Kasım
sayımız çıktı

1894, Bursa: Çokkültürlü tarih, benzersiz bir doku

Bir dönemin Osmanlı başkenti, bugün tarihe tanıklık eden kıymetli eserlerini koruyor. Korunamayan ve zamana/ ranta yenilen ise Bursa Ovası ve yakın geçmişin yeşil şehri.

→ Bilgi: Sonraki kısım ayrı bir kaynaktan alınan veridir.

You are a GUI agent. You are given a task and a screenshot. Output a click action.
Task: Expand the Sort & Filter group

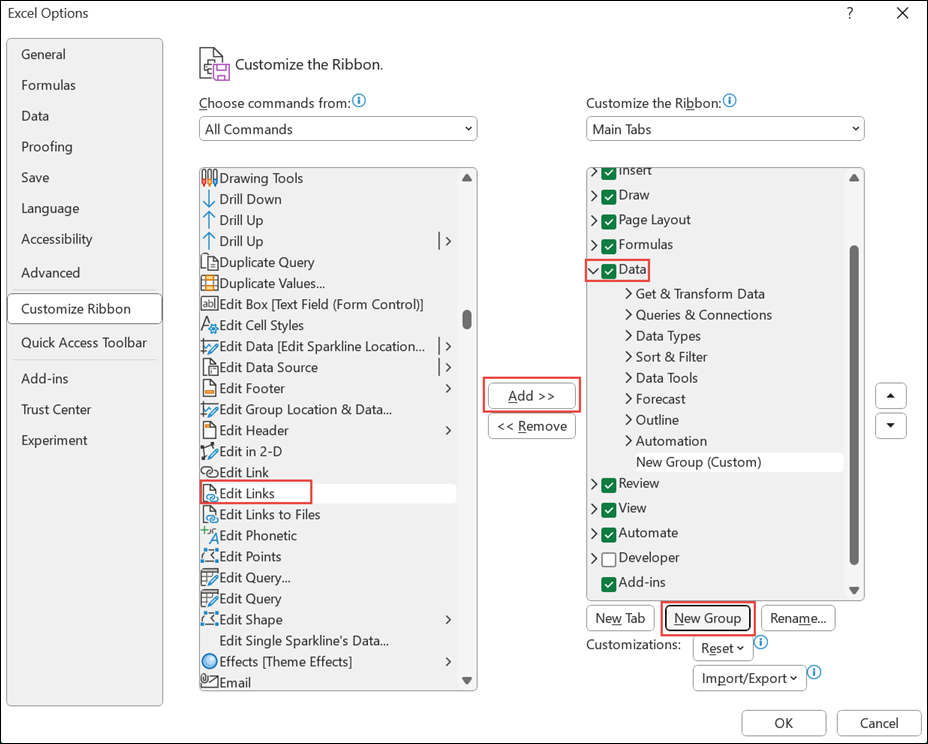[628, 357]
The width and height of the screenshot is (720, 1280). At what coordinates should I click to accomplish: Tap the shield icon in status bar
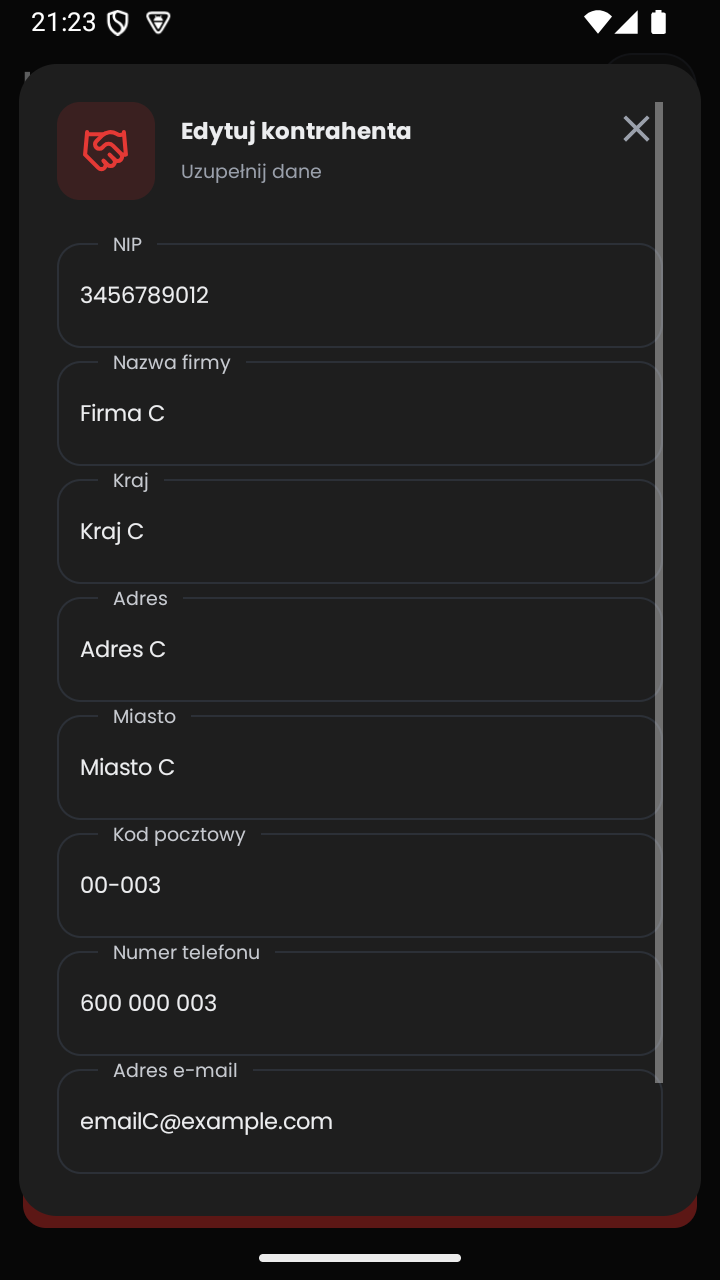118,23
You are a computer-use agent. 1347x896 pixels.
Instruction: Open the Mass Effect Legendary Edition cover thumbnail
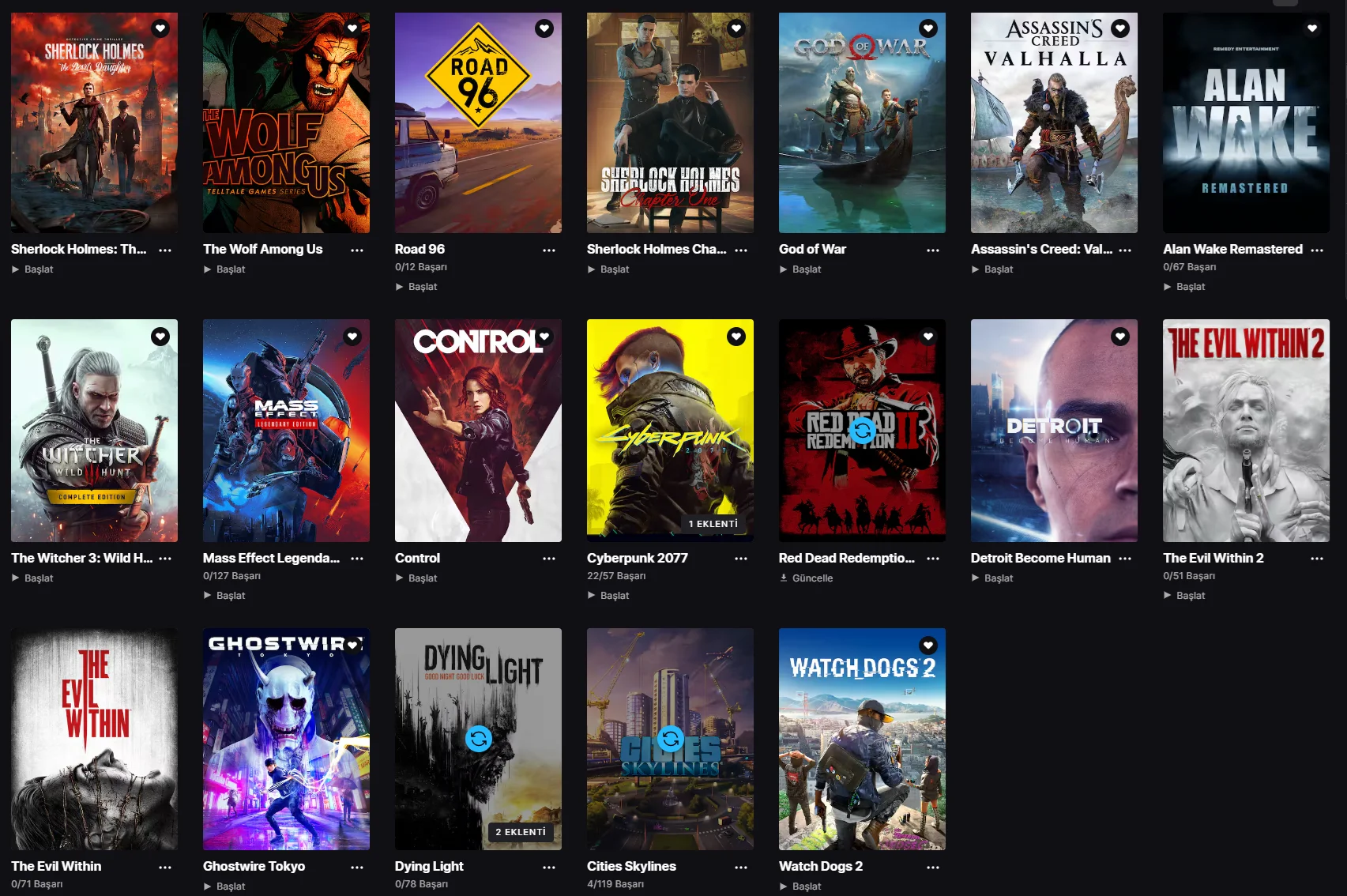286,431
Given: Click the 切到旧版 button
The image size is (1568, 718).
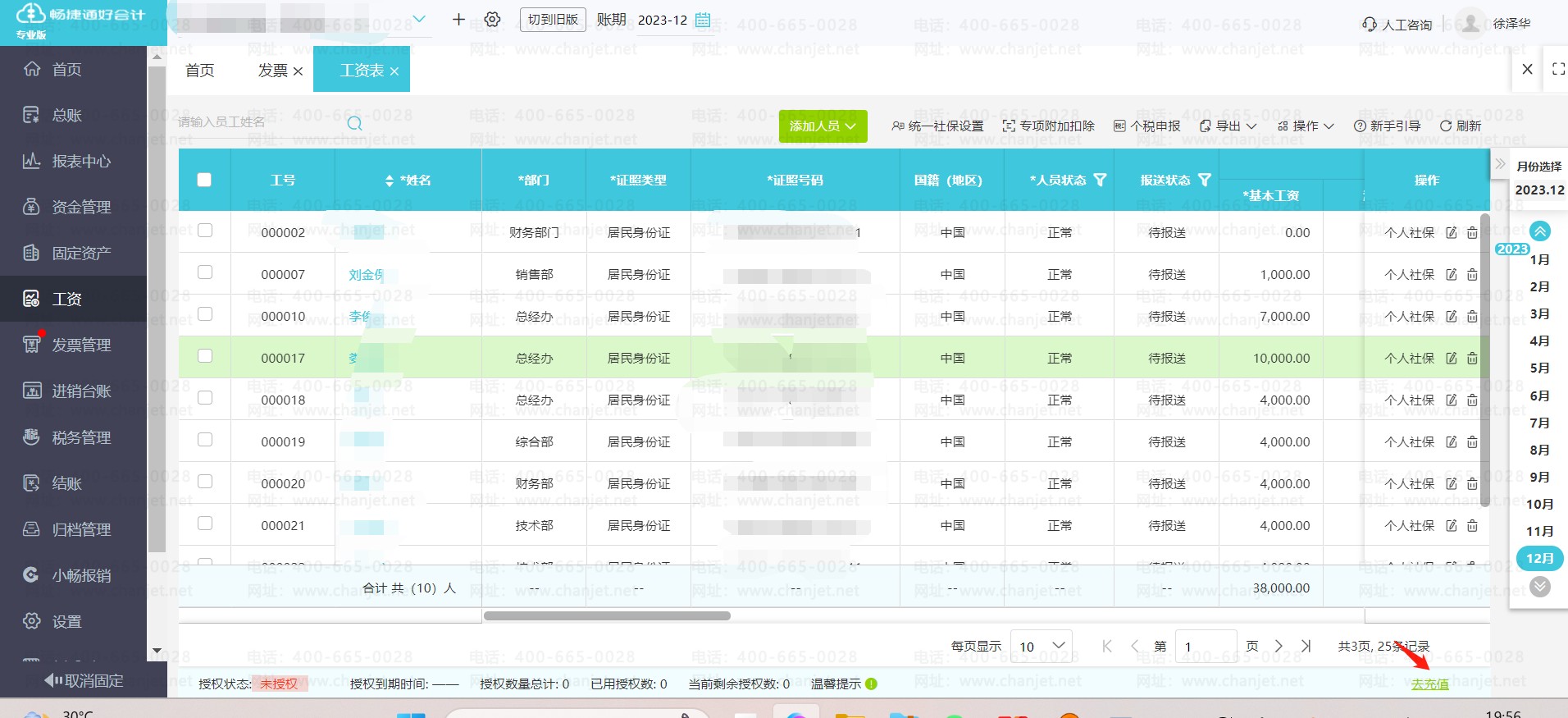Looking at the screenshot, I should point(553,20).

Fotoğraf Bursa Hisarı’ndan Muradiye semtine doğru Sébah&Joaillier tarafından 1894’de çekilmiş. Kentin en sevilen çekim alanlarından biri olan bu bölgede çok sayıda fotoğrafçı birbirine yakın zamanlarda birbirine benzer çok sayıda fotoğraf çekmiştir. Bursa’nın zengin ve çok katmanlı kültür mirasını sergileyen fotoğrafta Osmanlı dönemi Rum kilisesi ve etrafındaki Rum mahallesi; Osmanlı hanedanının 15. ve 16. yüzyıllardan çok meşhur birçok simasını barındıran Muradiye türbeleri ve Sultan II. Murad’ın külliyesi görülüyor. Bunların çevresinde gelişen mahallelerde 19. yüzyıl sonlarına ait kent dokusu izlenebiliyor.

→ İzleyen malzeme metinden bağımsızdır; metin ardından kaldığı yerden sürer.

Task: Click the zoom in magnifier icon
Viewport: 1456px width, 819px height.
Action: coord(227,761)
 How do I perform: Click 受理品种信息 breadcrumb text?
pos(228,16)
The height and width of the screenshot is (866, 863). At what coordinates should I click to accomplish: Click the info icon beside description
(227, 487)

1- Keşişdağı / Uludağ: Fotoğrafın çekildiği yıllarda Keşiş Dağı ya da sadece Keşiş adıyla anılan dağın eteklerinde Osmanlı devletinin eski başkenti Bursa şehrinin semtleri yayılmıştı. Osmanlı asırları boyunca dağda ve çevresinde yaşayan bazı Türkmenler onu “Ulu dağ” şeklinde de isimlendirmiş. Cumhuriyetin ilk yıllarından itibaren ise resmen “Uludağ” adı kullanılmaya başlanmış ve zamanla Keşişdağ adı unutulmuştur.

2- Hamza Bey Camii ve Türbesi: Sultan I. Mehmed ve II. Murat’ın döneminde görev yapan Hamza Bey’in inşa ettirdiği külliye, çevresindeki semte de ismini vermiştir. İzmir fatihi olarak tanınan Hamza Bey, 1462’de Fatih’in Eflak Voyvodası Vlad Tepeş’e (Kazıklı Voyvoda/ Drakula) gönderdiği elçilik heyetiyle Romanya’ya gitmiş, heyetteki diğer görevliler ile birlikte burada şehit edilmiş, sonradan Bursa’ya nakledilen cenazesi burada inşa ettirdiği külliyeye gömülmüştür. Ayrıca eşi ve kızları için bir türbe daha inşa edilmiştir.   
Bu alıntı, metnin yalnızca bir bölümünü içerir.